**EXERCISE BRIEF**
The lines from the start of the data through the line with "FAQ (87, 2240)" are to be returned verbatim; all later lines are to be omitted.

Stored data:
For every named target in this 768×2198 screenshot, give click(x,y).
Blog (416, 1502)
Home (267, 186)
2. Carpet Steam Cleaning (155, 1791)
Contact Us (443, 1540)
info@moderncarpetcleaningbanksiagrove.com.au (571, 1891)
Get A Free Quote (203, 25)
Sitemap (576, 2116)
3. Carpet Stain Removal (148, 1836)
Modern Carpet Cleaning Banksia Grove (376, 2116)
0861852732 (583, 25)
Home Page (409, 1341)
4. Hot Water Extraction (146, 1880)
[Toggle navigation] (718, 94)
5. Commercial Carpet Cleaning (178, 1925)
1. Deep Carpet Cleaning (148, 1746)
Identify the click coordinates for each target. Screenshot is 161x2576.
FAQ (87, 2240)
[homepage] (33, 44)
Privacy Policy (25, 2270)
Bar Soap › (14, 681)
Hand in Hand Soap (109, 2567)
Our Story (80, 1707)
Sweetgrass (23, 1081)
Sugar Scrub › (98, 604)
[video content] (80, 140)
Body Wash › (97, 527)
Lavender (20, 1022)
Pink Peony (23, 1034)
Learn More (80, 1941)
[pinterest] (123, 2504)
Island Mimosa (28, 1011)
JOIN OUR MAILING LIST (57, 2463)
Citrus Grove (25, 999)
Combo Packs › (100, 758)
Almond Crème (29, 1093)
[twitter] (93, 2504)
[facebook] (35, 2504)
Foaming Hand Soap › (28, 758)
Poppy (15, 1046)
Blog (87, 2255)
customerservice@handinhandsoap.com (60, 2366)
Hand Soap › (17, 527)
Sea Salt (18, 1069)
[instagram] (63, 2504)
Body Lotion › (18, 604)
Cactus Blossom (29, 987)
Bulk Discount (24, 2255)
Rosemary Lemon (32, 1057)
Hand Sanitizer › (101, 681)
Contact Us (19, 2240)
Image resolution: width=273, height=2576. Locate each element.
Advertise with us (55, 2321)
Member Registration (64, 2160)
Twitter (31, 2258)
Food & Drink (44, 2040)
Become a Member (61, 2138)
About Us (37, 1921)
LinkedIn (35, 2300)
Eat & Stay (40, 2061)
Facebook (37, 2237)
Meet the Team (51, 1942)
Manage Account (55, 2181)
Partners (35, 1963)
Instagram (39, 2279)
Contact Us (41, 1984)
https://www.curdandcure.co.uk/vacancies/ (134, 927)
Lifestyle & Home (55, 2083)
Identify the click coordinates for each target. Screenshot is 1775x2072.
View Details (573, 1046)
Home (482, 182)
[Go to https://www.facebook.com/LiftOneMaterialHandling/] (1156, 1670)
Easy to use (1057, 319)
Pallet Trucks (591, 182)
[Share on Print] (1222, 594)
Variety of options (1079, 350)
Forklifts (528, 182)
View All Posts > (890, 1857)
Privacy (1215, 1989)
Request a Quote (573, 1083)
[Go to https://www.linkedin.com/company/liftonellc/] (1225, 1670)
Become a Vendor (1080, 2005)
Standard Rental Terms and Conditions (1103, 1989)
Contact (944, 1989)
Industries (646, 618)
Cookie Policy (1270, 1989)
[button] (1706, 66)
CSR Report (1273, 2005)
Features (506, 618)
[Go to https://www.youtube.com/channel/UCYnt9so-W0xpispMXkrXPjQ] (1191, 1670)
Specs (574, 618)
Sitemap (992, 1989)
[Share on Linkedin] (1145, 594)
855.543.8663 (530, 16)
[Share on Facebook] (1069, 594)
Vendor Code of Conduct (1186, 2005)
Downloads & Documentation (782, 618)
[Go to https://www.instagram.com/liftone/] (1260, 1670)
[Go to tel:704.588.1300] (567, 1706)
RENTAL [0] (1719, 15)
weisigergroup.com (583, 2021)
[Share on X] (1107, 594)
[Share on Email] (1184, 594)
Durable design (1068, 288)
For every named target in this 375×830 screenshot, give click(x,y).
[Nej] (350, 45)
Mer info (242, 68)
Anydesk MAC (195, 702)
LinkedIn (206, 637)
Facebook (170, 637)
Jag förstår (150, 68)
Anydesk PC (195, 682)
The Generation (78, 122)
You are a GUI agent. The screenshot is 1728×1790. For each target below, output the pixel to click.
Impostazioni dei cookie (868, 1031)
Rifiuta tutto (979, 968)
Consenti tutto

**EXERCISE RESULT**
For every named target in this 768×2198 screenshot, give click(x,y).
Blog (416, 1502)
Home (267, 186)
2. Carpet Steam Cleaning (155, 1791)
Contact Us (443, 1540)
info@moderncarpetcleaningbanksiagrove.com.au (571, 1891)
Get A Free Quote (203, 25)
Sitemap (576, 2116)
3. Carpet Stain Removal (148, 1836)
Modern Carpet Cleaning Banksia Grove (376, 2116)
0861852732 (583, 25)
Home Page (409, 1341)
4. Hot Water Extraction (146, 1880)
[Toggle navigation] (718, 94)
5. Commercial Carpet Cleaning (178, 1925)
1. Deep Carpet Cleaning (148, 1746)
Identify the click coordinates for each target. Screenshot is 161x2576.
FAQ (87, 2240)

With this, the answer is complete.